Amendement n° 261 — APRÈS L'ARTICLE 11, insérer l'article suivant:
Dispositif
Après l’article L. 222‑2-1 du code du sport, il est inséré un article L. 222‑2-1‑1 ainsi rédigé :
« Art. L. 222‑2-1‑1. – Toute fédération sportive délégataire ou toute ligue professionnelle organisant une compétition sportive professionnelle est tenue d’engager et de conduire une négociation collective avec les organisations représentatives des employeurs et des salariés relevant du secteur concerné.
« Cette négociation a pour objet de déterminer les garanties collectives applicables aux sportifs professionnels, aux sportives professionnelles et, le cas échéant, aux entraîneurs professionnels participant aux compétitions organisées sous son autorité.
« Elle porte notamment sur les conditions d’emploi, la rémunération minimale, la protection sociale, la maternité et la parentalité, la santé et la sécurité au travail, les conditions de reconversion professionnelle, les congés ainsi que les conditions de rupture du contrat de travail.
« Lorsqu’aucune convention ou accord collectif spécifique n’est applicable à la discipline ou à la compétition concernée, la fédération sportive délégataire ou la ligue professionnelle convoque les partenaires sociaux à une négociation au moins une fois par an jusqu’à la conclusion d’un accord collectif.
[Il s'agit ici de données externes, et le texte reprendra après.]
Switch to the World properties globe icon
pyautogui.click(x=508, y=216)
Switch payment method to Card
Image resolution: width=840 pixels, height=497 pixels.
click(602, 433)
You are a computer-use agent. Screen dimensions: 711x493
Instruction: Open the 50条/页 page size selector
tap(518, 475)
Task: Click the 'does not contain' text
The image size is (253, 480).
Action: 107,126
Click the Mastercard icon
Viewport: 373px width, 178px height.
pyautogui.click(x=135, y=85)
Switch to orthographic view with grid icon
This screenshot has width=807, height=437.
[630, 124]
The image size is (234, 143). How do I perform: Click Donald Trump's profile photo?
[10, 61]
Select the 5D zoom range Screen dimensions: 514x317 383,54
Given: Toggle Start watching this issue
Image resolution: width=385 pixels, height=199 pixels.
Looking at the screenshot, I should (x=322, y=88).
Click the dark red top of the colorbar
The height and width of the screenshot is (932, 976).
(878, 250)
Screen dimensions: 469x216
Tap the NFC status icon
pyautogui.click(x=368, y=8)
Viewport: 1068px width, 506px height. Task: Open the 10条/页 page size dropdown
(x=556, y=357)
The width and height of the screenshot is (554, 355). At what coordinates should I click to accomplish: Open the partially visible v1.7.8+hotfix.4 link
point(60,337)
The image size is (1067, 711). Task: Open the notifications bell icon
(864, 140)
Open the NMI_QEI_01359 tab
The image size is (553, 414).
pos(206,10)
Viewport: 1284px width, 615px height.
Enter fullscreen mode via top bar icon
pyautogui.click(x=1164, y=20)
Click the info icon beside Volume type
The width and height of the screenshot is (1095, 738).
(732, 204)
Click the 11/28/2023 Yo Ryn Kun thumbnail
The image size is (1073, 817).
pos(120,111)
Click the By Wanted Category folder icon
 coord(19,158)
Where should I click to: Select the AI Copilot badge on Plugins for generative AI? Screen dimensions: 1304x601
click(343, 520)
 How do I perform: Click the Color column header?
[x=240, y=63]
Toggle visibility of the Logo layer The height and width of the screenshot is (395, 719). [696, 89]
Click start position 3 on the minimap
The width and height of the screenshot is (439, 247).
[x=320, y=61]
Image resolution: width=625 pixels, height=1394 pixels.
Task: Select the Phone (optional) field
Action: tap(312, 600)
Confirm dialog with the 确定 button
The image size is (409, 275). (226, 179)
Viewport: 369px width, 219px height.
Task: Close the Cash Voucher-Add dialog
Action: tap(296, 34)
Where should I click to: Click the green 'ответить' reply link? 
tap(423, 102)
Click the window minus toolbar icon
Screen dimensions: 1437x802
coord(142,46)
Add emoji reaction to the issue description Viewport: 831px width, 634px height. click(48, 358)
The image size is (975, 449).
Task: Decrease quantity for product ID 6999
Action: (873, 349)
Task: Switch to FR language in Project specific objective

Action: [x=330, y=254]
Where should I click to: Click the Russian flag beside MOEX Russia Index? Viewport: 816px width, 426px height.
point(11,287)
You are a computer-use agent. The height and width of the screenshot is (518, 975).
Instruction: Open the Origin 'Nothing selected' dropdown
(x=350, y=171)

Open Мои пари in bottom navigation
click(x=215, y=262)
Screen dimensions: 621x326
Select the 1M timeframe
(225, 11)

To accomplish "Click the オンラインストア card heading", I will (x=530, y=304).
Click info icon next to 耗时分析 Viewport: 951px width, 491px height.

« Les modalités d’application du présent article sont précisées par décret en Conseil d’État. »
Exposé sommaire
Alors que les compétitions sportives professionnelles génèrent des recettes toujours plus importantes, attirent des investissements croissants et s'inscrivent dans une logique de professionnalisation accrue, les droits collectifs des sportives et des sportifs demeurent trop souvent les grands oubliés de la gouvernance du sport professionnel.
Cette situation apparaît avec une particulière acuité dans le football féminin.
La création de la Ligue féminine de football professionnel a été présentée comme une étape majeure pour le développement du football féminin français. Pourtant, derrière les annonces institutionnelles et les ambitions affichées, une réalité demeure : les joueuses ne bénéficient toujours pas d'un cadre conventionnel spécifique à la hauteur de leur statut de sportives professionnelles.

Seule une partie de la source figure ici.